Evangelos Lekas: “In the summer (1924, 1925) out of high school, we used to go to Asbury Park N.J. to work. We didn’t have any days off, but the boss would give us a couple of hours during the day to go to the beach. They’d give us the cottage but we did our own housekeeping, such as it was. You can imagine, we were only sixteen, seventeen.
“We were about twenty Greek boys from the Acre except for one Irish boy. He could speak Greek. His grandfather had been a Civil War veteran, and they lived on Adams St., close to St. Patrick’s school. His name was O’Brien but he could pass for a Greek the way he talked. One time someone asked him his name, ‘O’Brienopoulos.’ Anyway, we’d come home with between two and three hundred dollars, which was a lot of money then.”
If the Greek immigrant could have a job, he was thankful. Not working meant he had to use the family savings to pay the rent, buy groceries, clothe the children, meet the obligations of church and school; be vulnerable when next he needed money and had no more. There was little public aid, so he had to depend upon himself and obligate his patrioti when in desperate need.
During some sleepless hour of the night, he’d struggle to answer the questions he’d asked himself before and would ask himself again. “Will I have to ask once again, my grocer, for credit? How much do I owe him now? When will I be able to repay him? What if he can’t give me any more credit and I cause him shame and embarrassment when he has to refuse me?” He thought of his wife, who lay beside him, pretending to be asleep, so as not to hurt him with questions she knew he couldn’t answer; his children secure in their belief that he would provide for them. He wished with all his heart that his children would never know the anguish of wanting to work and not being able to find a job.

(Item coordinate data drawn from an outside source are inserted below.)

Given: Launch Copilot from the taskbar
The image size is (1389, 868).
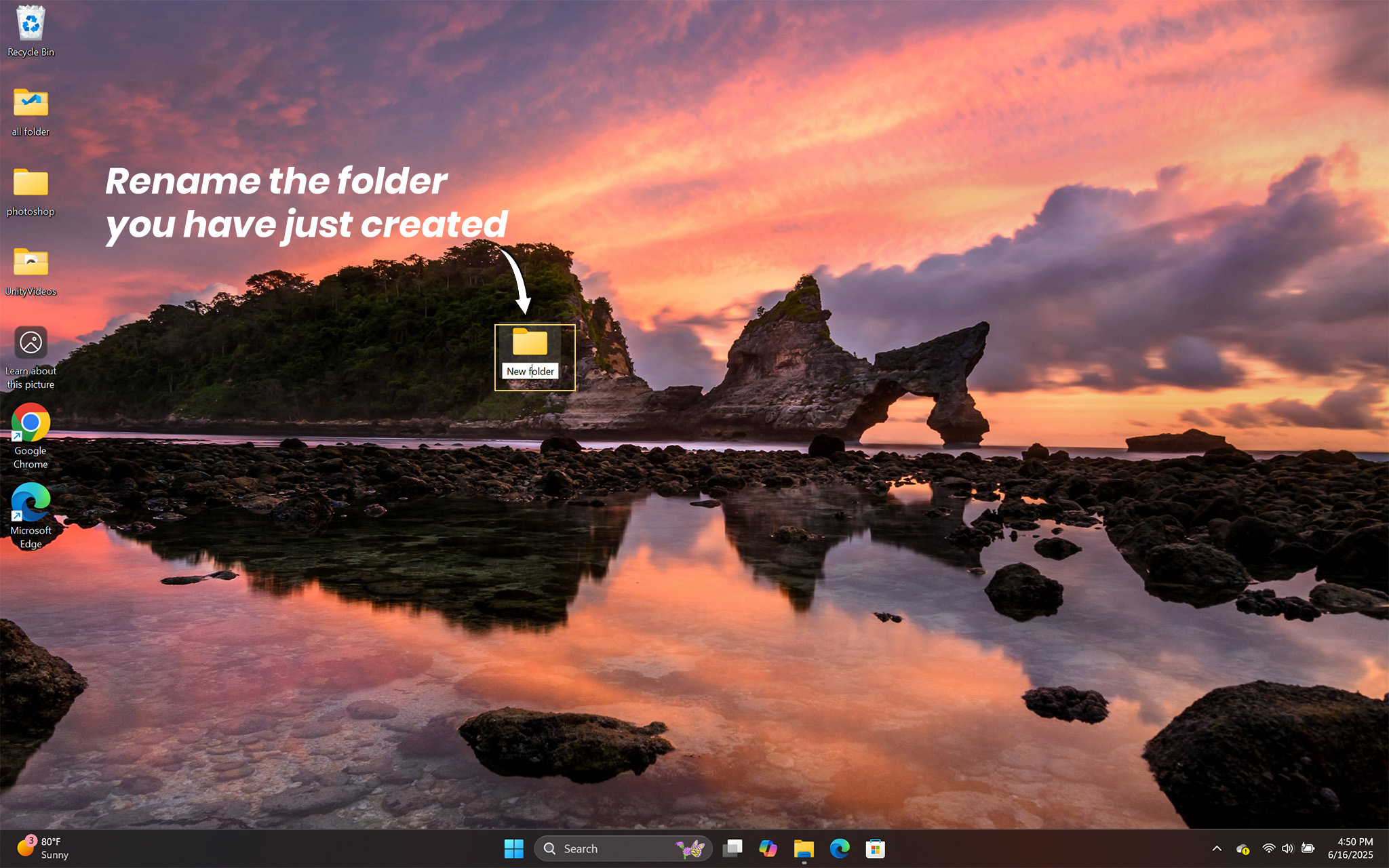Looking at the screenshot, I should [x=768, y=848].
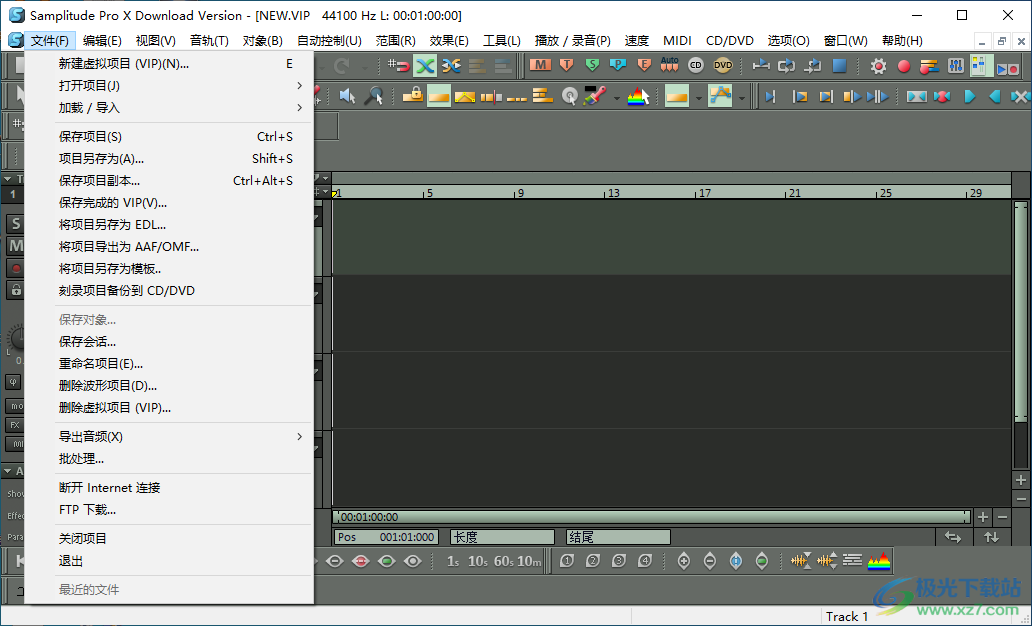
Task: Click the red record button in the toolbar
Action: coord(905,66)
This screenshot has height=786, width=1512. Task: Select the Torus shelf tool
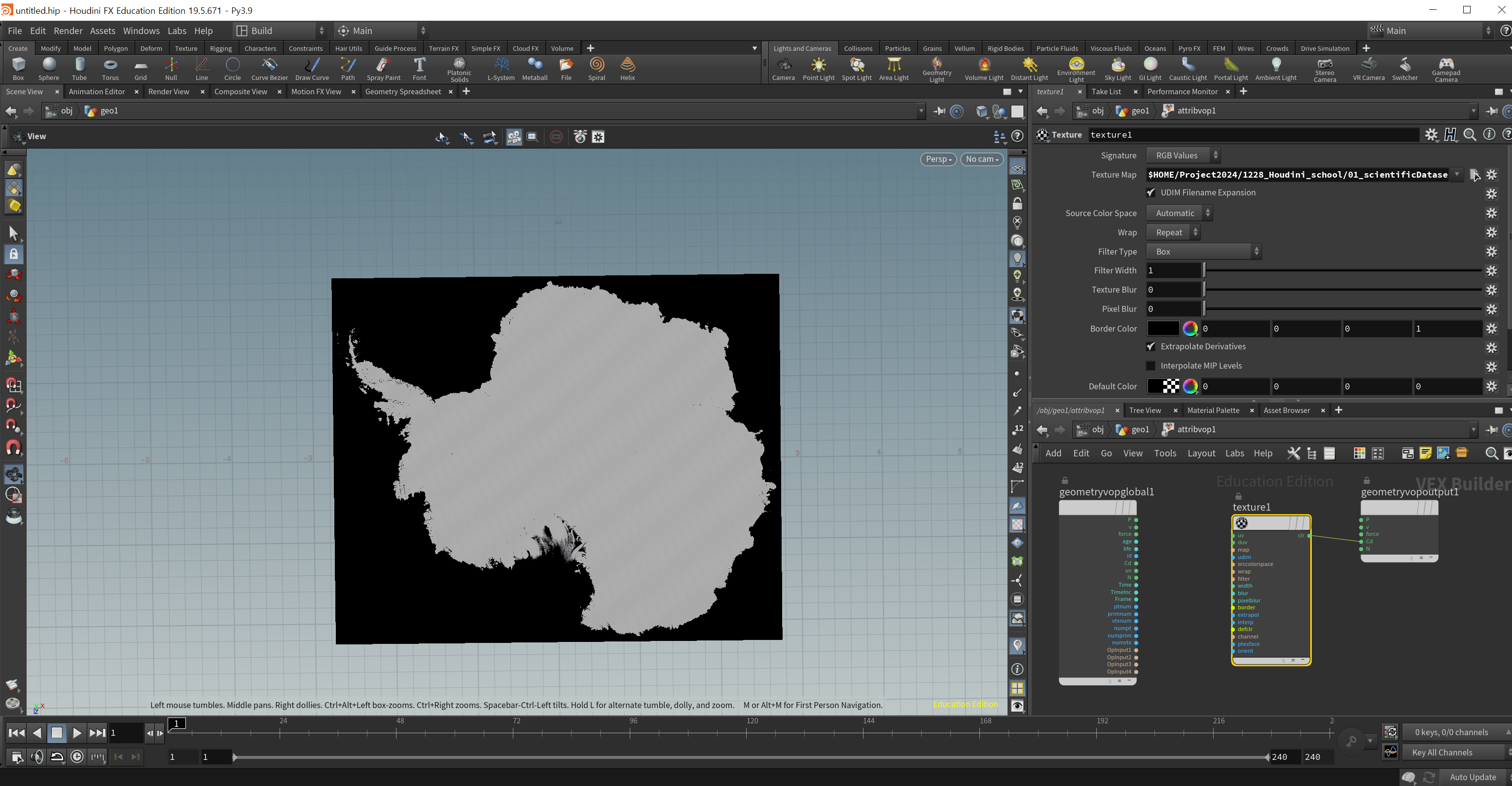(x=110, y=68)
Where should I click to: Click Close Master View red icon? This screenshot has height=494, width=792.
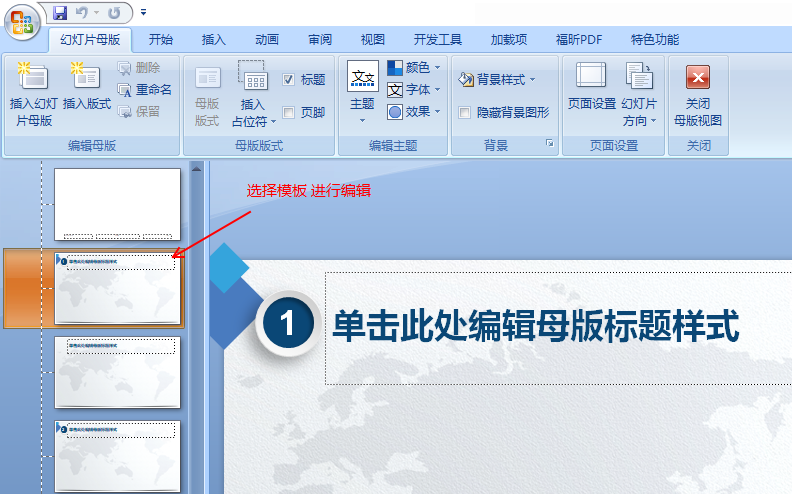[698, 78]
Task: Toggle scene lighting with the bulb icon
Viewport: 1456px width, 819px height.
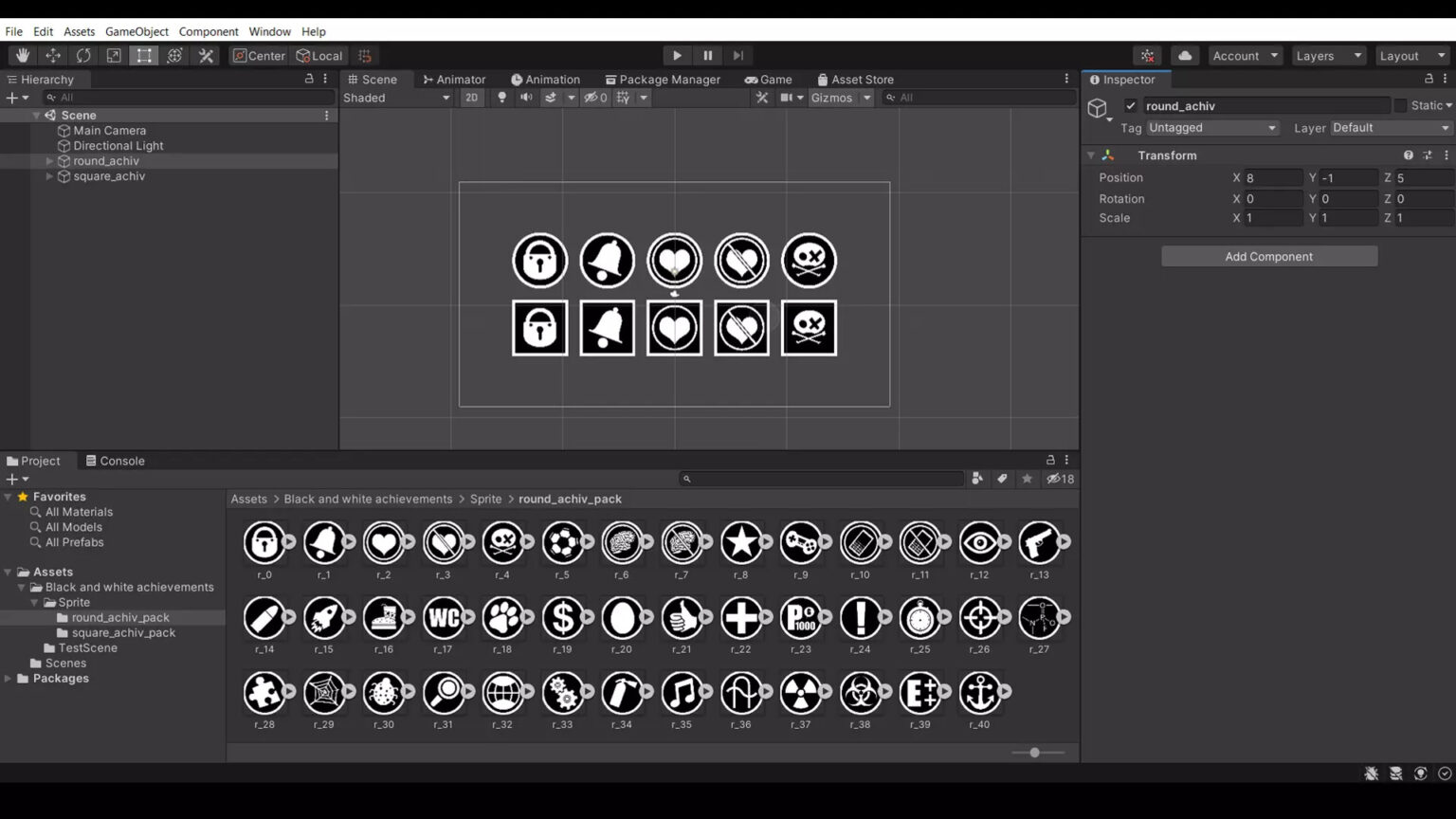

Still, as the night hours passed and morning came, so too would the workless days end as long as he could arise and begin another day. He thought of his parents and better understood why they had sent him to America, for they had endured poverty and struggled to provide for the family, many times without hope. Here in America there was always hope. Even in the darkest days of the Depression.